Elon Musk and Richard Branson announced this week that they planned and started large investments in small satellites. This could one day prove to be an Internet service offered at a global scale and with low-cost prices.
Elon Musk, the CEO of Tesla Motors and the rocket company Space Exploration Technologies Corporation (SpaceX) opened a new office in Seattle on Friday. In the office engineers will work to develop satellites of smaller size. He explained in a previous Twitter post that SpaceX was in the first stages of designing “advanced micro-satellites.” Those micro-satellites would orbit our Earth in large, massive clusters.
On Wednesday, Richard Branson, the British founder of Virgin Galactic, said that he started to invest in a venture. The venture is called OneWeb Ltd. and plans to provide Internet service worldwide. The service will be powered by a network of 648 small satellites.
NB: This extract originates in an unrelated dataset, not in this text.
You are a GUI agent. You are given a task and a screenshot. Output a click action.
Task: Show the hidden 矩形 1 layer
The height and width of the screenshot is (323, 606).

Several analysts launched a hypothesis according to which Musk could even be connected to the OneWeb venture. No information on that possibility was disclosed by its executives. SpaceX didn’t comment on that possibility either.
The International Telecommunications Union, an agency of the United Nations declared that Internet access is not available for more than half of the planet’s population. A possible success of a satellite venture that can provide Internet access at smaller prices would have major implications. This will be an advantage particularly for people that have a poor financial state and who live in remote locations. Similar attempts have been recorded in the past, but the cost was too high.
A satellite industry consultant in Palos Verde, Roger Rusch said that a successful business has a small chance of success.
In spite of other pessimistic views, SpaceX, which has its headquarters in Hawthorne, has already showed on the commercial market that a space business can be run on profit, decreasing the cost for a rocket launch.
Musk says he plans to shake the satellite market too. Some analysts express the opinion that this is something that could be achieved.
A telecommunications analyst at Jefferies, Giles Thorne, reported this week that the plan of OneWeb to launch a constellation of tiny satellites on Earth’s orbit was “a compelling combination.”
Elon Musk claimed this week that the new offices in the region of Seattle are going to hire 60 engineers. In two to three years, the office’s staff could rise to a thousand people.